What is required:
Continue the passage on cooling demand and the shifting investor mix at the short-term auction from where it stops.

Reading passage:
--- START ---

Demand has cooled significantly: The bid-to-cover ratio for this auction was only 2.58, significantly lower than the average of the previous 12 auctions (2.86), indicating a decline in market enthusiasm for short-term liquidity instruments.

Changes in investor structure:

  • Indirect Bidders: Accounted for 46.82%, a recent low. As a group typically representing long-term investors such as overseas central banks, their reduced participation may reflect a temporary easing of global risk aversion or shifts in capital flows following the quarter-end.
  • Primary Dealers: Their share of successful bids rose to 45.54%. With demand from other investors weakening, dealers were forced to absorb a larger share of the bids, which is typically viewed as a sign of poor auction quality.

--- END ---

Recorded data:
--- START ---

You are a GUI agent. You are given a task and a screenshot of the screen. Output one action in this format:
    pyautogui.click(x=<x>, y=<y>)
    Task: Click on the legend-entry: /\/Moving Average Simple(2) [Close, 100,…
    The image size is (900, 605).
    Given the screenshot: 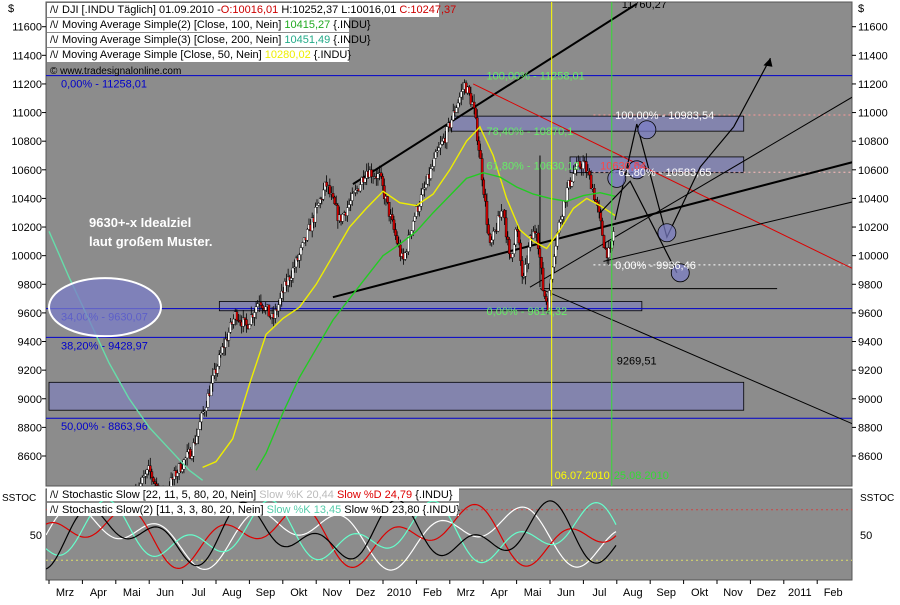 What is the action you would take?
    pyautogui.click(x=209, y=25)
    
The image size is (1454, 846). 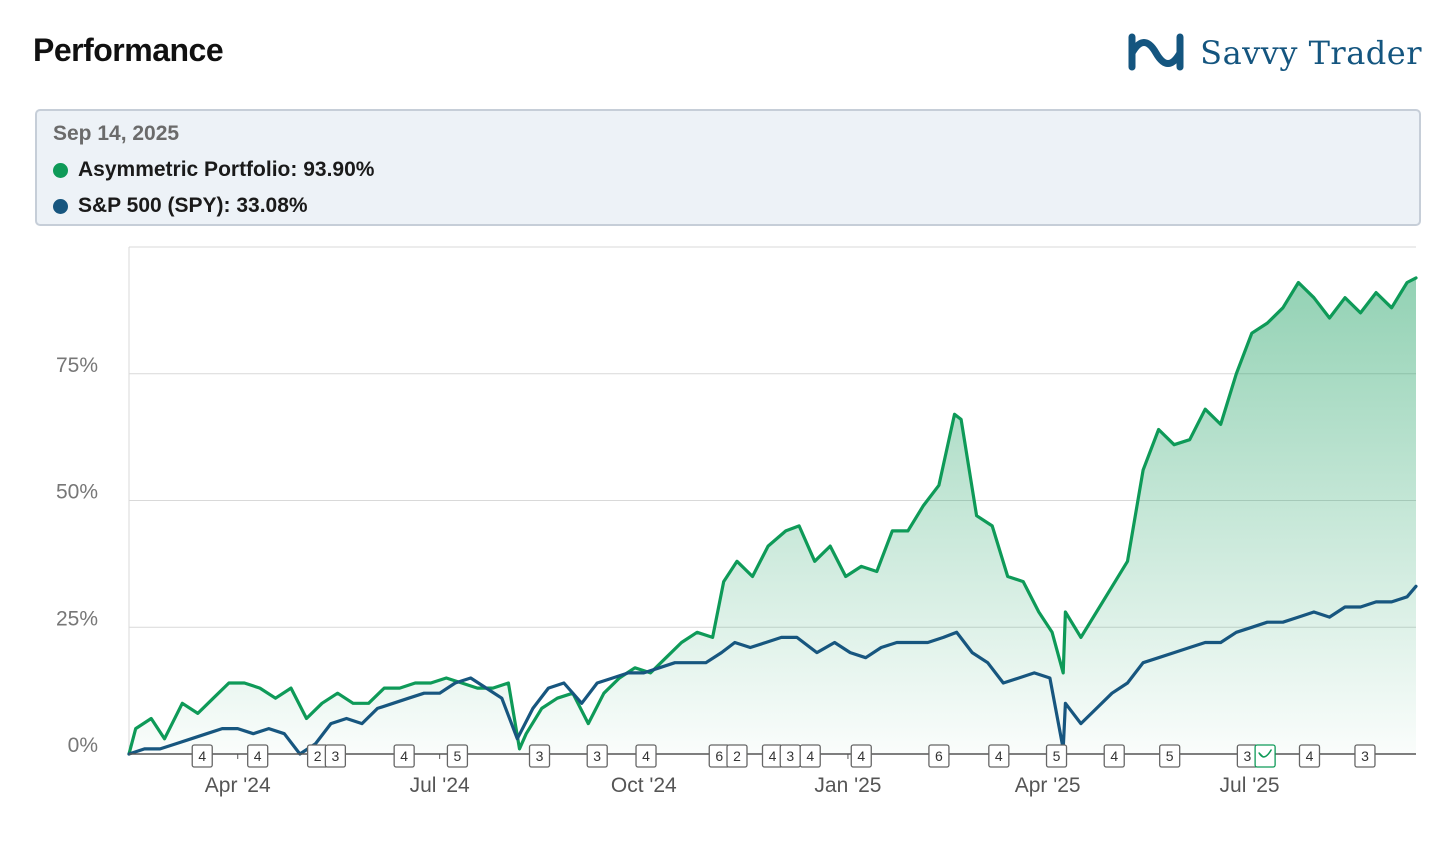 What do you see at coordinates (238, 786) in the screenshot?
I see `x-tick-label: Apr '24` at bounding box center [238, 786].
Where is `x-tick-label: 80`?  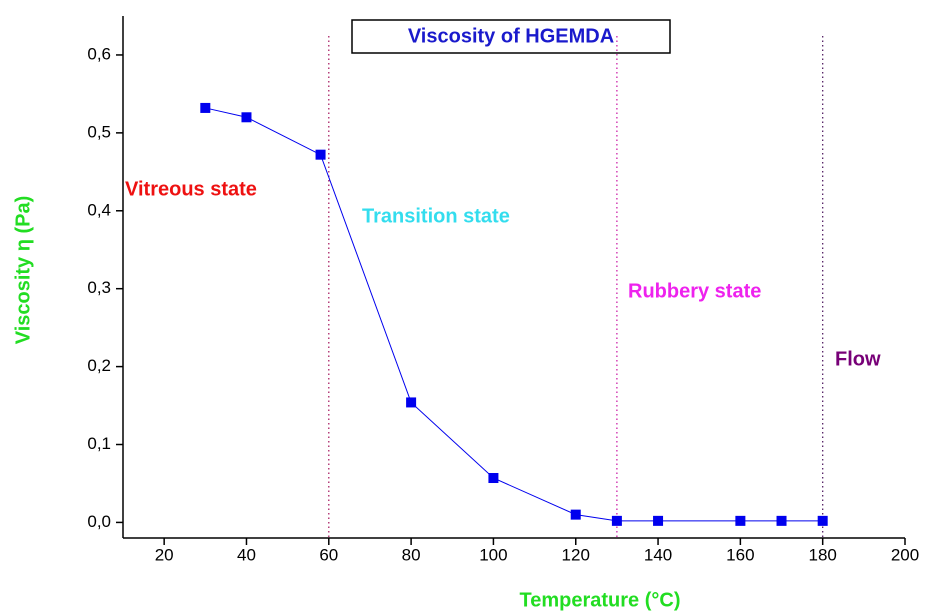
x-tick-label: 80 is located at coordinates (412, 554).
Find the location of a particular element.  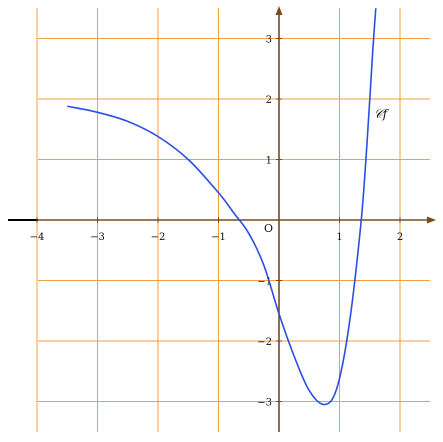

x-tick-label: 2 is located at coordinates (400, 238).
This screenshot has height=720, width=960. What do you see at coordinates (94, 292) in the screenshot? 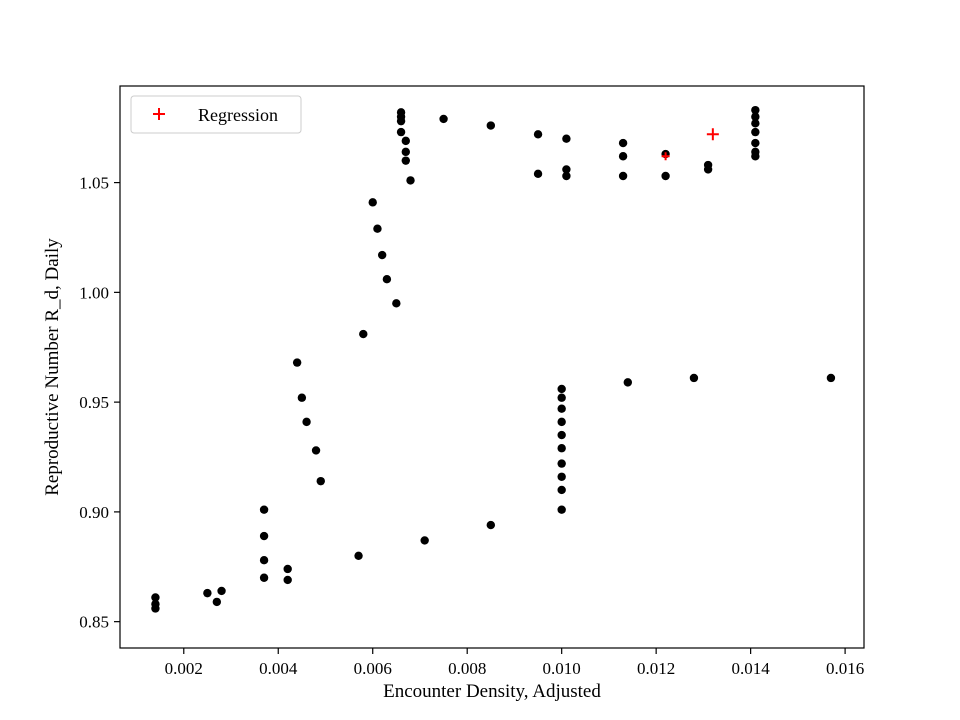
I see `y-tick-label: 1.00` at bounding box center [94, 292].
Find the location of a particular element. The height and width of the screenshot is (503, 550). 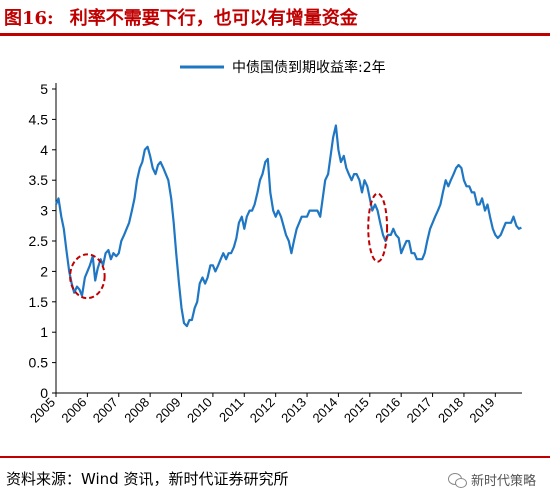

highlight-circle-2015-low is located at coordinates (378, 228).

--- END ---

Answer section:
Market Implications: The total bid amount has declined relative to the average. Combined with the lower bid-to-cover ratio, this suggests that market expectations regarding the short-term interest rate path may be diverging, or that marginal demand is diminishing due to increased supply.

Yield Curve Structure:

Broadly Flat with Short-End Divergence

The 2-year segment faced the heaviest pressure (primary dealers acting as market makers + rising yields) → 2s10s spread narrowed passively;

The 10Y-3M spread jumped by 4bp, the only “steepening” signal in the structure, but this was driven by anchored rate cut expectations at the 3-month end rather than genuine improvement in long-end demand;

A strengthening dollar coupled with the lack of expansion in ultra-long-end term premiums suggests the market is currently in a phase of “defensive risk-off” rather than a “resurgence of the U.S. Treasury bull market” — the yield curve structure imposes systemic pressure on the upside potential of the bond market.

Sentiment:

“Higher for Longer” has shifted from expectation to consensus, and market sentiment is in a phase of extreme hawkish consensus

  • The market is pricing in the Fed, remaining on hold throughout 2026, with the first rate cut coming no earlier than December 2026, and a cumulative total of approximately 2–3 cuts (50–75 bps) by the end of 2027.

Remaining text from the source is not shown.